# [THE INPUT]
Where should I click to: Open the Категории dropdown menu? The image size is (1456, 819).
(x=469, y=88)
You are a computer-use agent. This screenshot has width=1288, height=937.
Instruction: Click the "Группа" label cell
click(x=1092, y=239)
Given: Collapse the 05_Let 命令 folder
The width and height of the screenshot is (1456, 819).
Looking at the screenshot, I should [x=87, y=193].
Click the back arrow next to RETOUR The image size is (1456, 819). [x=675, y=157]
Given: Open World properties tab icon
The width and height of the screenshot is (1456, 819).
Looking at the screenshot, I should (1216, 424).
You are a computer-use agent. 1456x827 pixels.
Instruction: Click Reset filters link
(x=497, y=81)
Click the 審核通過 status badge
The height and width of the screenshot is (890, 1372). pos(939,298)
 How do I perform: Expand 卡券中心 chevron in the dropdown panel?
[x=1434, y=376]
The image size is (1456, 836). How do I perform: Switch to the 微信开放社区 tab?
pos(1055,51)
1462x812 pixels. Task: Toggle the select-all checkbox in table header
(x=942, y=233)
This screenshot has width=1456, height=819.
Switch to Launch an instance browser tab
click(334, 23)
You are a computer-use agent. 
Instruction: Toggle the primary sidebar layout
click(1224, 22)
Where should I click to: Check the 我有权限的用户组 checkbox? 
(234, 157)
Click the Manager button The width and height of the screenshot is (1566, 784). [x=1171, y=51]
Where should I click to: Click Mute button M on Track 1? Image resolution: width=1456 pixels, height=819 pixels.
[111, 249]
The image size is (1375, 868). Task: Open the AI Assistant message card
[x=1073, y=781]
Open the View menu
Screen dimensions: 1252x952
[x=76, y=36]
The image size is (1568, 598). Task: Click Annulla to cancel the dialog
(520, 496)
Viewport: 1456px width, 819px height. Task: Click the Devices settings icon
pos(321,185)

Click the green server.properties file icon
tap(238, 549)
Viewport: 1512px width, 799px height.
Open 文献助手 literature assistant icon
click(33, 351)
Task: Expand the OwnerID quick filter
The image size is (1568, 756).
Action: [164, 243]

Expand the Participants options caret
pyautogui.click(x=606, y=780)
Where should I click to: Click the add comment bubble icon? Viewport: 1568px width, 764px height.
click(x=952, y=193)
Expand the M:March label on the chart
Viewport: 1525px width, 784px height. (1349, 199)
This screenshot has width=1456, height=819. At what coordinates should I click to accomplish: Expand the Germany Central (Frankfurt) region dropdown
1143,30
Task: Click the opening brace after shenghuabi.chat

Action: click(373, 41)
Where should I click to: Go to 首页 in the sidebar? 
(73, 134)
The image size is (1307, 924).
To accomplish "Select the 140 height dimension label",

# [WORK TO BE COMPLETED]
Beginning with the line containing "Viewport: 1456px width, 819px" in the material above, copy every line exactly until you have copied the line containing "Task: Expand the OwnerID quick filter".

# [TASK RESPONSE]
Viewport: 1456px width, 819px height. Task: Click the Devices settings icon
pos(321,185)

Click the green server.properties file icon
tap(238, 549)
Viewport: 1512px width, 799px height.
Open 文献助手 literature assistant icon
click(33, 351)
Task: Expand the OwnerID quick filter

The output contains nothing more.